取り組む課題
a - 木野本と亜弓をめぐる文章について、次の問いに答えてください。
(i) 亜弓の職業は何か。
(ii) 木野本が浸っていたギャンブルは何か。
(iii) 亜弓と美波の母子が被害に遭った震災は何か。
b - 木野本と亜弓をめぐる文章のうち、「この度の移住に伴い、木野本は」から「木野本も気のいいところがあって、高校生の娘・美波とは妙に気があっていたのです。」までを一字一句変えずに再掲すること。
c - 木野本と亜弓をめぐる文章を、最後の文の後から書き進めること。

本文
木野本は元来のギャンブル好きで、競輪でお金をすっては亜弓に無心していました。
この度の移住に伴い、木野本は亜弓に、もうギャンブルはしないと約束したのですが・・・。
そしてある夜、娘・美波のことで口論となった二人は別行動となりますが、
その後、亜弓は遺体となって発見され・・・。

亜弓は美容師で、この度この町で美容室を開く事になっていたのです。
つまり木野本は“髪結いの亭主”ということで、
まともに仕事もせず、競輪に浸っていた・・・。
ダメ男の代表みたいなヤツ。
籍も入れていないので、いつでも亜弓は彼を追い出せたと思うのですが、
そこが男女の機微というもの・・・。
木野本も気のいいところがあって、高校生の娘・美波とは妙に気があっていたのです。
この母子は東日本大震災で被害に遭い、川崎に移り住んでいたのですが、
美波はそのことでいじめに遭い不登校になっていた、という背景もあります。

木野本は自分自身の娘ではないことが逆に責任を負わない立場なので、
美波には説教めいたことは言わず、彼女の意思を尊重する形で接していた。

データ抜粋

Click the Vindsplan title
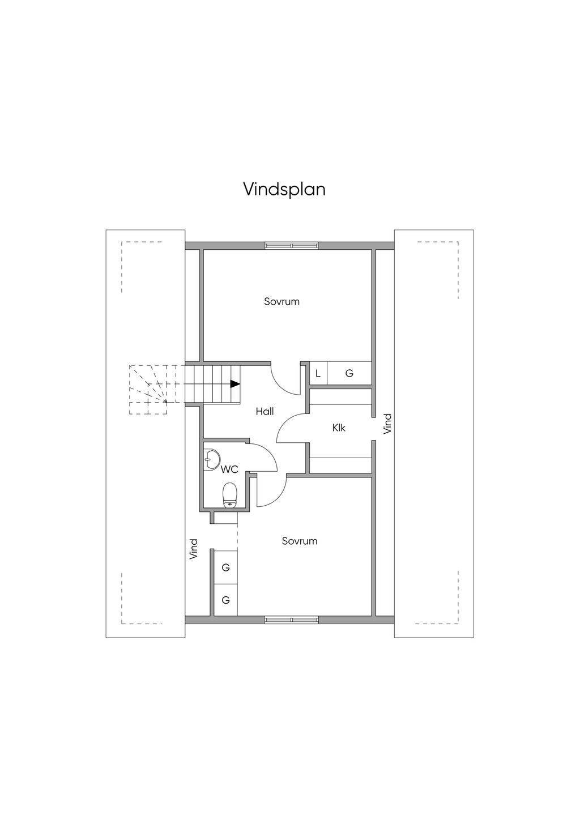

回答一覧
a -
(i) 美容師
(ii) 競輪
(iii) 東日本大震災

b -
この度の移住に伴い、木野本は亜弓に、もうギャンブルはしないと約束したのですが・・・。
そしてある夜、娘・美波のことで口論となった二人は別行動となりますが、
その後、亜弓は遺体となって発見され・・・。

亜弓は美容師で、この度この町で美容室を開く事になっていたのです。
つまり木野本は“髪結いの亭主”ということで、
まともに仕事もせず、競輪に浸っていた・・・。
ダメ男の代表みたいなヤツ。
籍も入れていないので、いつでも亜弓は彼を追い出せたと思うのですが、
そこが男女の機微というもの・・・。
木野本も気のいいところがあって、高校生の娘・美波とは妙に気があっていたのです。

c -
それがよかったのだろうと思えるのです。
だから美波にとっては実の母・亜弓の方がちょっと苦手な存在。

こんな風に登場人物の背景が詳しく造形されていることで、物語にとても深みが出ているのです。
そして、やめようと思いつつも、どうしてもギャンブルから抜けられない、情けない男の心境も・・・。
バカだなあ、いくらお金を失えば懲りるのだろう
・・・と、つい思ってしまうのですが、
現実に、同じ事を繰り返しギャンブルや薬物をやめられない人はいるものです・・・。

そして、亜弓の突然の死には私までショックを受けまして、
あ、ヤバい、これでは木野本が疑われてしまう・・・という心配は、
やはりその通りになってしまいました。

でも彼は犯人ではないのです。
そして犯人は、犯人の顔をしていない・・・。

でもこの物語はそうした犯人当てのドラマではなくて、
やはり「家族」の物語なのでしょう。
木野本と亜弓は正式に結婚していない。
だから、亜弓が亡くなった後は、もうこの家で木野本は赤の他人なのです。

行き場を失った木野本は、さらにまた大失敗を重ねていきますが・・・、
果たしてこんな事態を、木野本と美波、そして祖父はどう乗り越えていくのか・・・。

ぐいぐい引き込まれて行くドラマでした。

香取慎吾さん、マジでダメ男。
でも、いつか彼は気づいてやり直す。
そうした期待を持たせてくれるところもいいですよね。

 

<WOWOW視聴にて>

「凪待ち」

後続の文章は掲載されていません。